Lagerpeton is estimated to have been 70 cm (28 in) in length based on the length of the hindlimb; the most complete hindlimb specimen, from PVL 4619, measures 257.9mm from proximal femur to distal ungual. Body mass has been estimated as no more than 4 kg, based on the slender cross section of limb bones and estimates between more derived dinosauromorphs, such as Silesaurus, and basal saurischians like Eoraptor. Twenty one autapomorphic characters have been identified in L. chanarensis, these include: the anterior inclination of the posterior dorsal neural spines, the hook-shaped femoral head and the length of digit IV and metatarsal IV being greater than digit III and metatarsal III. L. chanarensis lacks many dinosaurian characters, such as the anterior trochanter, placing it basal within Dinosauromorpha or even outside the group altogether.

== Classification ==
Early to late Olenekian trackways from Poland have yielded footprints of a Lagerpeton-like quadrupedal dinosauromorph. This ichnogenus, named Prorotodactylus shares multiple synapomorphic characters with Lagerpeton including approximately parallel digits II, III and IV, fused metatarsus, digitigrade posture and reduced digits I and V. Prorotodactylus also shares the, previously autapomorphic, Pes (anatomy) morphology of Lagerpeton. If this ichnogenus represents a close relative of Lagerpeton, it would push back the origin of this taxon to the Early Triassic; as a quadrupedal basal dinosauromorph, it also raises questions debating the theory that bipedalism is ancestral to dinosaurs.
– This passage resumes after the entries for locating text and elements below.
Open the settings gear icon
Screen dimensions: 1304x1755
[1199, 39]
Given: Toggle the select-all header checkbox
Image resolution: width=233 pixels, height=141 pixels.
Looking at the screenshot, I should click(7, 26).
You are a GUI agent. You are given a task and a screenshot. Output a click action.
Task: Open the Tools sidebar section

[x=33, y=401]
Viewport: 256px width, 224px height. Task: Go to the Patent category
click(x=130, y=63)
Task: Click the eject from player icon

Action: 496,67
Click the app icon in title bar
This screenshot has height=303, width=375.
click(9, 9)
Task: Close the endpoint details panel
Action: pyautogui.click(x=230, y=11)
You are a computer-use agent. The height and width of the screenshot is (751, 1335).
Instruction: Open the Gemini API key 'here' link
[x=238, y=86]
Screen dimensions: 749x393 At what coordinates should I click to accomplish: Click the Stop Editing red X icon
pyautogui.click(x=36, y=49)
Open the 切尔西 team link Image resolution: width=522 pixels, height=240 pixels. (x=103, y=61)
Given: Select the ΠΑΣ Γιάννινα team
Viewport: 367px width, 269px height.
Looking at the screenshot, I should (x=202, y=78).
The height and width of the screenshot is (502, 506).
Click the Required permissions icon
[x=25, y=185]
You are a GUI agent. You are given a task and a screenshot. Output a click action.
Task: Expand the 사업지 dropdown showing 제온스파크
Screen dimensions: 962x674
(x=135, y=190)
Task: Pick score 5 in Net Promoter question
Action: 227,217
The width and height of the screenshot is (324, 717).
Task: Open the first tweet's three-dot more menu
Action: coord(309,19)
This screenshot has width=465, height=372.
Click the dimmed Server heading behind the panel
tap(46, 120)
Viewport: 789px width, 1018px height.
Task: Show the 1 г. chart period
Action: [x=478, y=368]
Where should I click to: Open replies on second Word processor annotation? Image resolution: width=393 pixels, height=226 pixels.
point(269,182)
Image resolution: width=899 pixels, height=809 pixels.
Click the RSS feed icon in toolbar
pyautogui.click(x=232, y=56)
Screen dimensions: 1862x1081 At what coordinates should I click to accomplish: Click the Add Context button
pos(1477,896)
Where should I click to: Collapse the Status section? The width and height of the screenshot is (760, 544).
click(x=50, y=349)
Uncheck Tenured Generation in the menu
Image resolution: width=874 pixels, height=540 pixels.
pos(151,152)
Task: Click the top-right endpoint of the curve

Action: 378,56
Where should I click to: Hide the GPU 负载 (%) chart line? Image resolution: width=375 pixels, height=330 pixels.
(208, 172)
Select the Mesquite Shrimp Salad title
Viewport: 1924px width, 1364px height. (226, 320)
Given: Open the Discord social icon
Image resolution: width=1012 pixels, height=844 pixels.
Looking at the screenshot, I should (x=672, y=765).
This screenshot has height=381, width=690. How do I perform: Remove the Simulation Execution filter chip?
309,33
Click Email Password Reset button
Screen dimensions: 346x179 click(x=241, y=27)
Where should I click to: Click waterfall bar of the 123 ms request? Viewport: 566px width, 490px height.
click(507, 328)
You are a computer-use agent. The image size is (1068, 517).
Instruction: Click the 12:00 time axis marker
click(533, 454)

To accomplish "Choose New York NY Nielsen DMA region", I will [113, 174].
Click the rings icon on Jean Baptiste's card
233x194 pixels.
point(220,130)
Lagerpeton is the namesake of the family Lagerpetidae, a group of small avemetatarsalians which coexisted alongside dinosaurs for much of the Late Triassic. Lagerpetids are traditionally considered the most basal clade within Dinosauromorpha and the sister taxon to Dinosauriformes.

Cladogram simplified after Kammerer, Nesbitt & Shubin (2012):

More recently described fossil material for the group instead suggests that lagerpetids are early pterosauromorphs, more closely related to pterosaurs than to dinosaurs.

== Palaeogeography ==
The oldest fossils of L. chanarensis were found in the Chañares Formation and originate from the Upper Middle Triassic (Ladinian) of Gondwana, southern Pangaea. All Lagerpeton specimens share this geographic location, including other fossils from the Lower Late Triassic (Carnian). Radiometric dating of volcanic material in the formation has narrowed the formation and entire fossil assemblage found there to between 236 and 234 million years old.

== Locomotion ==
It has been suggested that the extant analogues most similar to L. chanarensis are small bipedal mammals, which are often saltators. Three morphological characteristics in L. chanarensis fossils have been putatively cited as evidence of saltation in this taxon: inclined neural spines, a small pelvic girdle, and didactyly.

=== Neural spines ===
The neural spines of the posterior dorsal vertebrae are inclined anteriorly, a character not observed in any other archosaur, but common in saltatory mammals. This feature is suggested to allow for greater vertebral flexibility, correlated with leaping and bounding locomotor styles.

=== Pelvic girdle ===
Relative to the hindlimb length, the pelvic girdle is remarkably small. The distance from the pelvic girdle to the femur is therefore also small, more so than most other archosaurs apart from closely related taxa. This reduction in distance may increase the force production during hip extension in extant small mammals.

===Didactyl foot===
The narrow and functionally didactyl pes are a further similarity to modern saltators. By condensing into a single unit, the metatarsus gains strength without the drawback of increased weight. It also appears likely that, consequently to the reduction of digit II, digit IV may have elongated to balance the pes.

The hypothesis of saltatorial locomotion is debated, however. Vertebral adaptations of extant organisms exceed those seen in Lagerpeton; the sacral vertebrae of modern saltators are fused and the neural spines reduced. Furthermore, the size of the pelvic girdle and lateral digital reduction may be equally used as evidence for cursorial locomotion.